Nos Lumières seraient-elles éteintes ? Les Lumières françaises postulaient l’existence d’un individu rationnel et autonome, dont la liberté ne s’arrêterait qu’à la frontière de celle des autres (article 4 de la Déclaration des Droits de l’Homme). Plus généralement, elles défendaient l’esprit critique et le rationalisme. Où en sommes-nous aujourd’hui de ce projet ambitieux qui souhaitait aider l’individu à s’émanciper de toute contrainte ? Lesquelles de ces idées ont été conservées ou non ?
Un des éléments situés au cœur du projet des Lumières françaises est l’émancipation individuelle, comprise comme concrétisation de la liberté « négative ». La liberté négative moderne, contrairement à la liberté « positive », ne subordonne plus la liberté à un quelconque bien, mais la conçoit comme pure absence de contraintes. Pour le dire autrement, l’individu, s’il veut devenir plus libre qu’auparavant, doit s’émanciper des structures, institutions et associations intermédiaires non choisies (comme l’Église, la famille, ou éventuellement la nation).

La révolution Mai 68 : quand l’autonomie devient jouissance

La révolution idéologique que fut Mai 68 maintiendra cette notion de liberté négative, mais lui fera subir un double mouvement qui aurait sans doute surpris nombre de hérauts des Lumières.

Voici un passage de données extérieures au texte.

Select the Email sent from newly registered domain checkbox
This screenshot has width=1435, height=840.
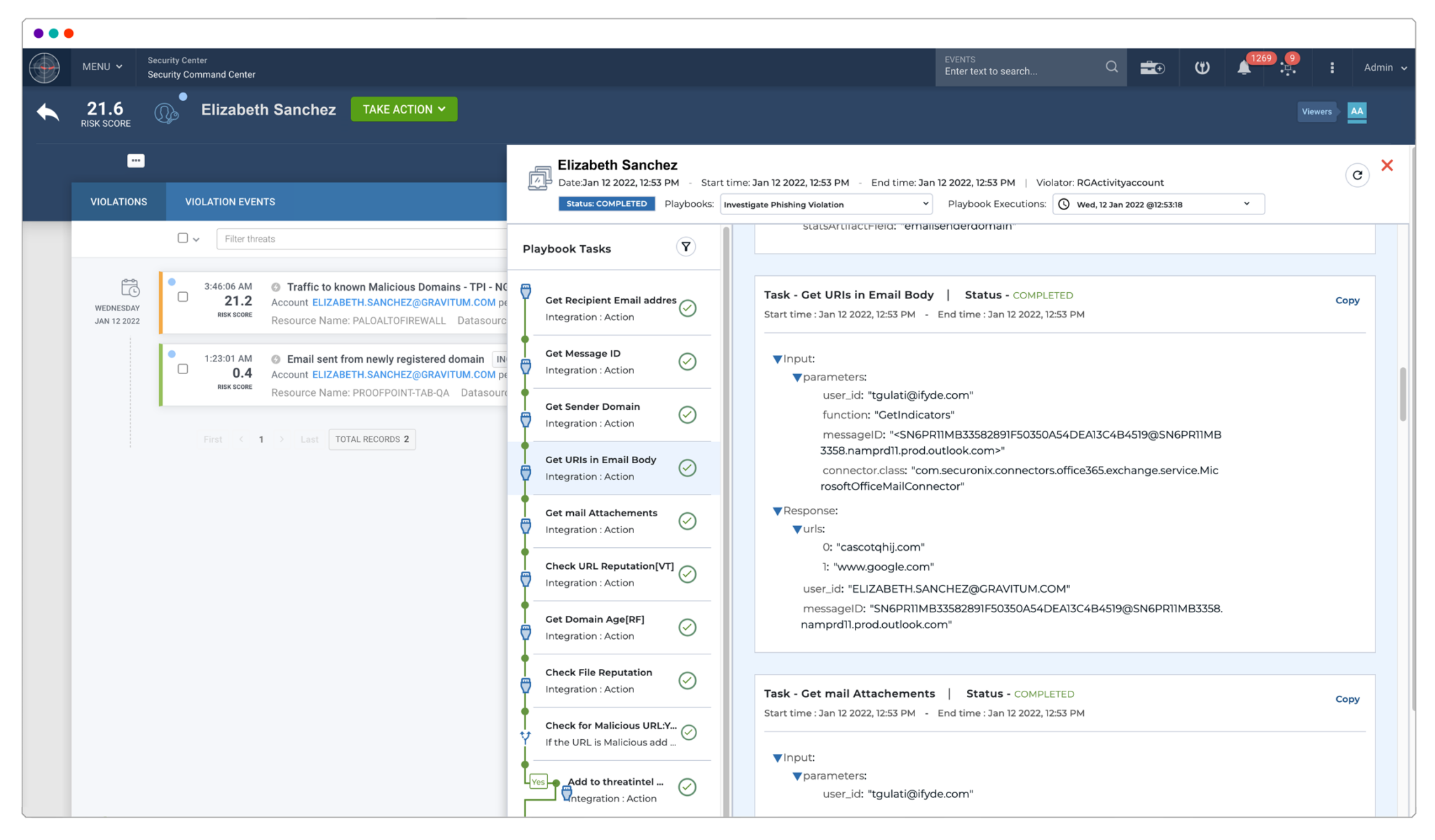183,369
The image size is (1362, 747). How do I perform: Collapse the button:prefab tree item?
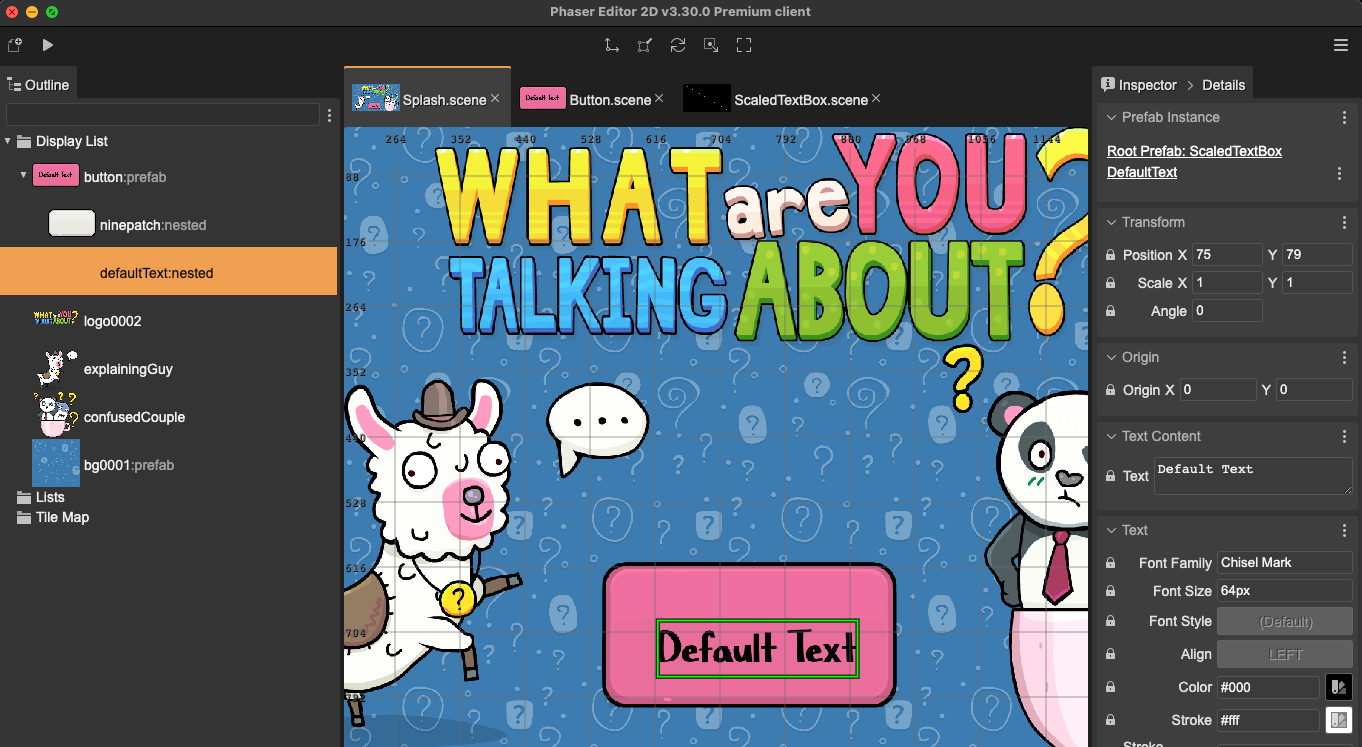point(24,175)
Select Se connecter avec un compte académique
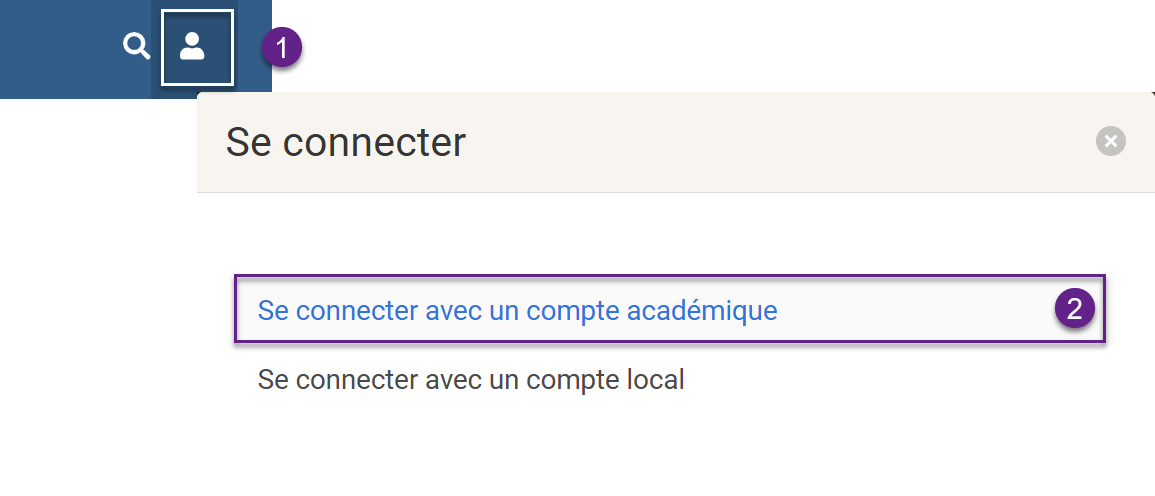 (517, 311)
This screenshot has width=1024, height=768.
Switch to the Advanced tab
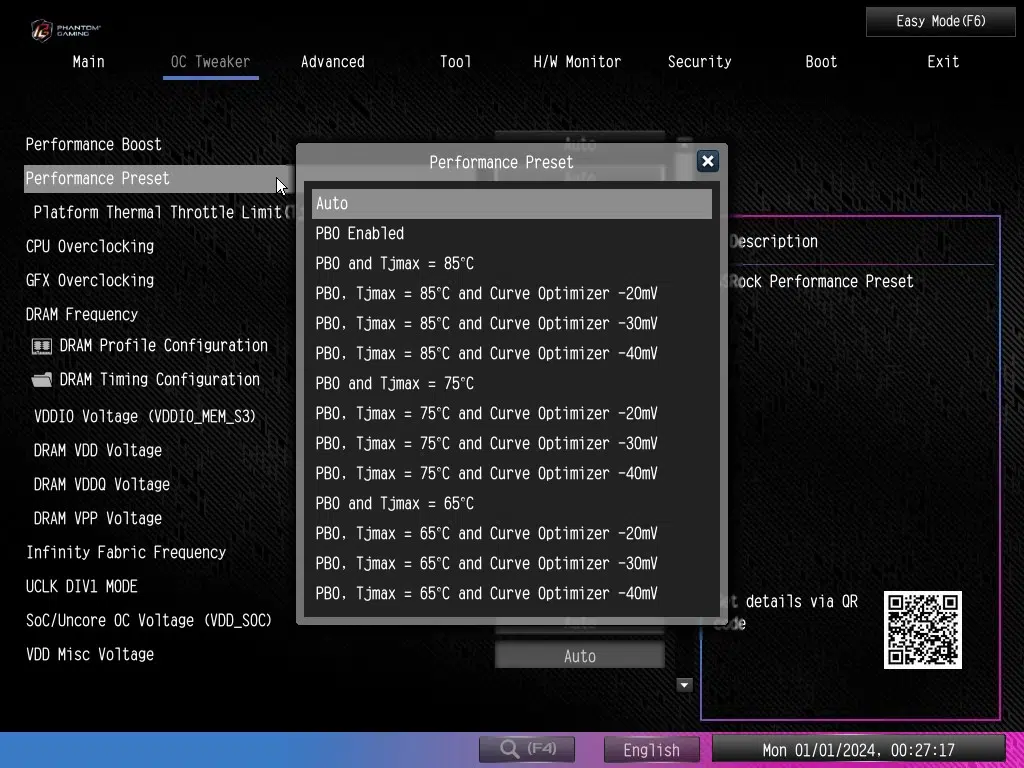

Premièrement, comme le démontre en détail Jean-Pierre Le Goff dans Mai 68, L’héritage impossible, les expériences éducatives « pédagogistes » en tous genres commencent ici, et ont pour cœur idéologique le fait d’étendre ce projet émancipateur aux enfants. Les soixante-huitards s’engouffrent dans la brèche du malaise libéral sur l’éducation (faut-il ou non inculquer activement des idées à des enfants dans l’optique de perpétuer la culture des Lumières ?) afin de tenir une position radicalement « neutre » et en apparence plus cohérente. On n’« imposera » plus rien sur les bancs de l’école, et de ce point de vue (à la condition de croire qu’une telle volonté puisse réellement se concrétiser dans la pratique), la pérennité du projet des Lumières se complique dramatiquement.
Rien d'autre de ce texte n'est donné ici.